▶ WORK REQUEST
Transcribe the whole listing below without changing a word, but leave out every image.

▶ RECORD EXCERPTS
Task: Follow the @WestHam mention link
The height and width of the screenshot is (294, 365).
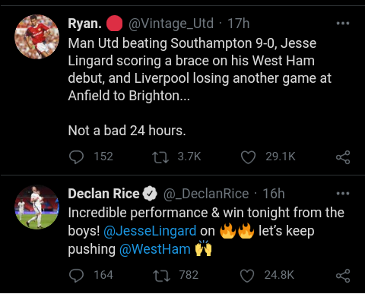Action: coord(155,249)
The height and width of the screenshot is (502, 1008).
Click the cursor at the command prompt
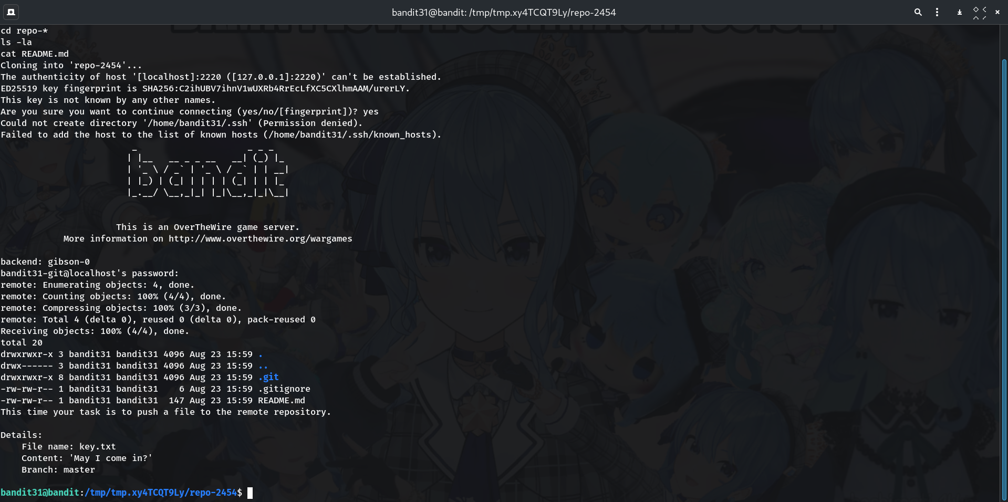point(250,493)
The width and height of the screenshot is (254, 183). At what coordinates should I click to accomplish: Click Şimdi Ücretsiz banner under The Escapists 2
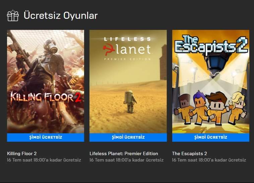click(210, 137)
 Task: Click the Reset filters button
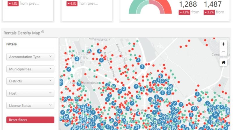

▶ RESPONSE TO THE EXERCISE
Task: Follow the @WestHam mention link
The height and width of the screenshot is (294, 365).
Action: coord(155,249)
The height and width of the screenshot is (502, 1008).
Click the cursor at the command prompt
point(250,493)
The width and height of the screenshot is (254, 183). At what coordinates should I click to accomplish: Click Şimdi Ücretsiz banner under The Escapists 2
click(210, 137)
 Task: Click the Reset filters button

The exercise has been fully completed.